Donald Moynihan advances this recommendation in his Brookings Institution commentary, stating “that the last major revision of the civil service system was in 1978 with the Civil Service Reform Act.” He concludes his piece by declaring “It is past time that Congress offers a moderate and bipartisan modernization to the civil service to reflect the reality of today’s workforce, while limiting the large-scale politicization that proponents of Schedule F are seeking.”
We concur with Professor Moynihan’s assessment and recommendation. There is a major problem, however. It is that the current Congress has been the least productive in the history of the United States. “Moderate and bipartisan” have become dirty words. For thoughtful and meaningful changes to be made in the civil service system, we need changes to some of those sitting in the seats of Congress.
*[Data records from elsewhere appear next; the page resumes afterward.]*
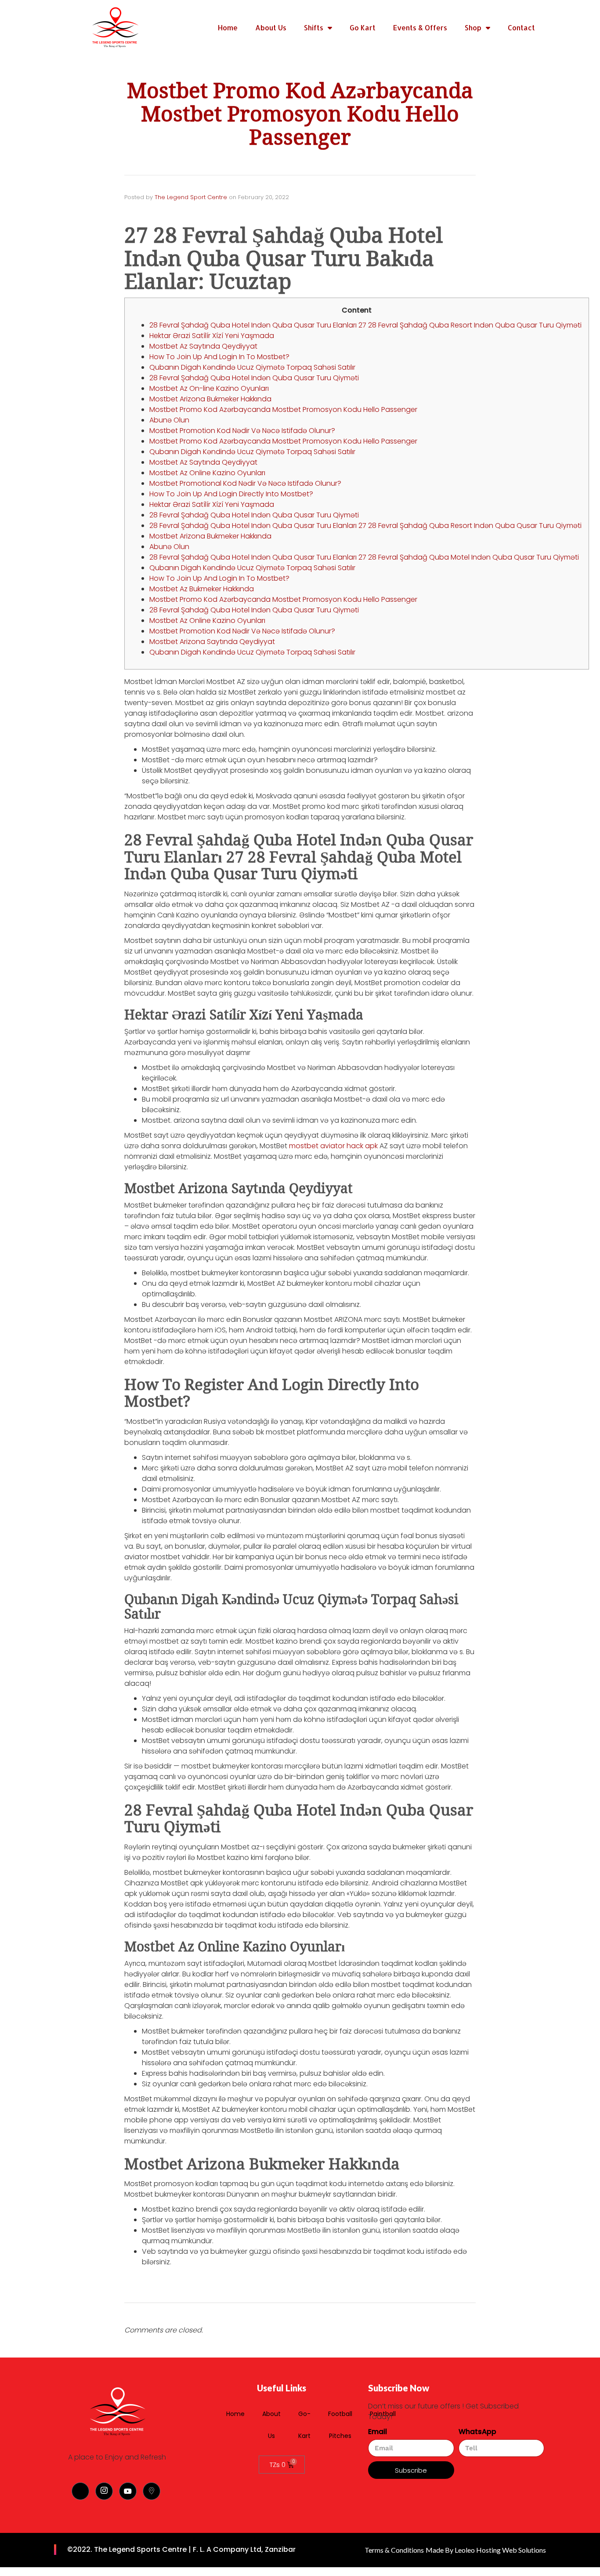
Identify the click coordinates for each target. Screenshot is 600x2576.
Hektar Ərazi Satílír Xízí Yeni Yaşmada (211, 336)
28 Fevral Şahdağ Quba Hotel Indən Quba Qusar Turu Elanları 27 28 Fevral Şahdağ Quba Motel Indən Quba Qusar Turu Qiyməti (364, 557)
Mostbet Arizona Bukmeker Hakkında (210, 399)
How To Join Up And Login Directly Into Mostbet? (231, 494)
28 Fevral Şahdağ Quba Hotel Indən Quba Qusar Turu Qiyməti (254, 378)
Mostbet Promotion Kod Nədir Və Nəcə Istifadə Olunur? (242, 431)
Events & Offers (420, 27)
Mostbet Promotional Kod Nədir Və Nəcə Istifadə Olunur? (245, 483)
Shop (473, 27)
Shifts (313, 27)
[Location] (151, 2491)
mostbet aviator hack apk (333, 1146)
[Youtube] (128, 2491)
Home (228, 27)
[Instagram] (104, 2491)
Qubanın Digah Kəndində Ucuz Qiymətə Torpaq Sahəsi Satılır (252, 367)
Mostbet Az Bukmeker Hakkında (201, 589)
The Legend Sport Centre (191, 197)
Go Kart (363, 27)
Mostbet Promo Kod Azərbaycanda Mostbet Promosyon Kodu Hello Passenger (283, 409)
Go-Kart (304, 2424)
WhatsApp (477, 2432)
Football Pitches (340, 2424)
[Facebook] (80, 2491)
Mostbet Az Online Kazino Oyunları (207, 473)
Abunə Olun (169, 420)
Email (377, 2432)
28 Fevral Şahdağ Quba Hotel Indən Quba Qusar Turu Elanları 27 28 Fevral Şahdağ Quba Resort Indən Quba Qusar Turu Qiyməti (365, 325)
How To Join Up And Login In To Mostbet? (219, 357)
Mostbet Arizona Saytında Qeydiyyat (212, 642)
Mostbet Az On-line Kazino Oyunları (209, 388)
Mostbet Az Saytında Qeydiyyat (203, 346)
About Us (270, 27)
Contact (521, 27)
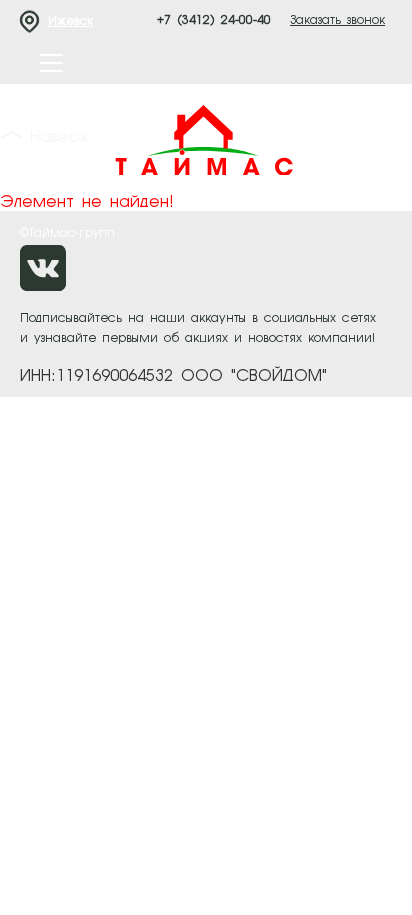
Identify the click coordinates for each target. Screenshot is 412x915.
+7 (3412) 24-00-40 (214, 21)
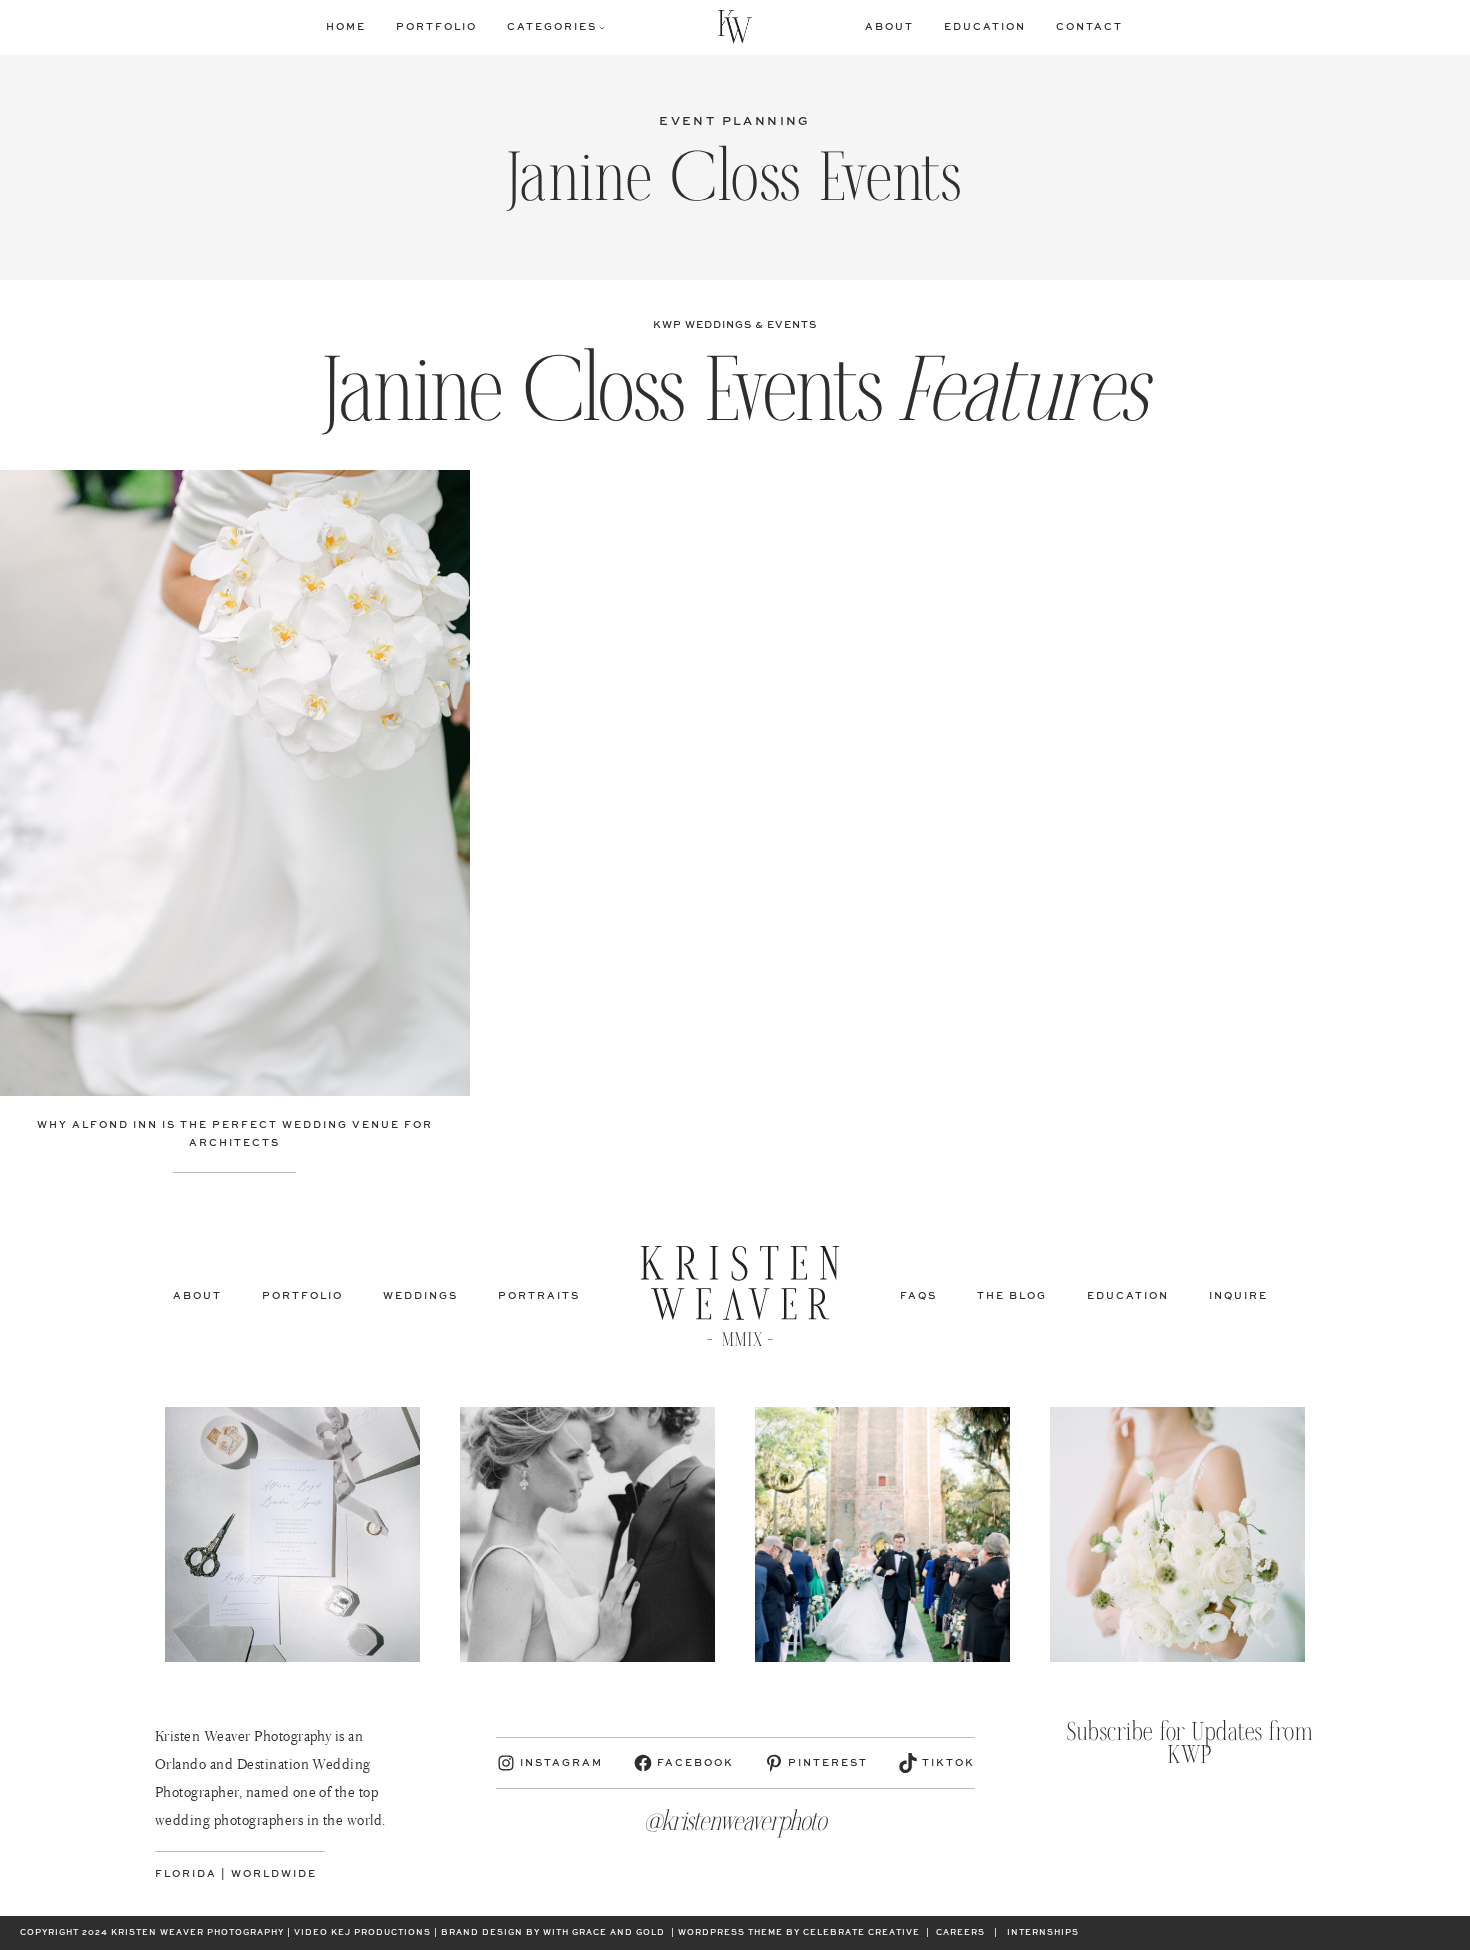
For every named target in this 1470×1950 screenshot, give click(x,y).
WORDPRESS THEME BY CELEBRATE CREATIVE (799, 1933)
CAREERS (960, 1933)
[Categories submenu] (602, 27)
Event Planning (735, 122)
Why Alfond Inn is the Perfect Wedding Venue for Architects (235, 1134)
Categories (552, 27)
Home (346, 27)
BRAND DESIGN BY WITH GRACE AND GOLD (553, 1933)
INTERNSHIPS (1043, 1933)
We need congresspeople who are willing to listen to each other and to work together to legislate rather than to pontificate.
Civil Servants Initiative
Even though there has been no major civil service reform since 1978, there has been good work done, dating back to the Clinton administration (1993–2001), to improve the performance of the federal government.
Based upon our analysis of that work and the results achieved, we put forward two recommendations that we first proposed in our book Renewing the American Dream: A Citizen’s Guide for Restoring Our Competitive Advantage (Renewing), published in 2010, that are still relevant today.
- Have each federal government agency conduct a zero-based organizational assessment and develop a strategic blueprint to become a high-performing organization.
- Implement a government-wide operational excellence initiative with maximum feasible employee involvement.
These recommendations put the authority and responsibility for improving each agency’s performance into the hands of its civil service executives, managers, and staff. We go into some detail on how to implement these recommendations in the chapter on the government in Renewing, titled “Government is Not the Problem.”
It was not the problem then in terms of the conditions in the United States in 2010. And it is not the problem now in 2024.
Government agencies need to and should improve, but they should not be blamed for issues they cannot and do not control. They should be empowered to be better partners and problem-solvers in their areas of responsibility.
To do the contrary, by subjugating them to the unreasonable control or decisions of the President, the Supreme Court, or Congress sacrifices professionalism for politics. It would also move our progress made as a nation toward a more perfect union backward rather than forward.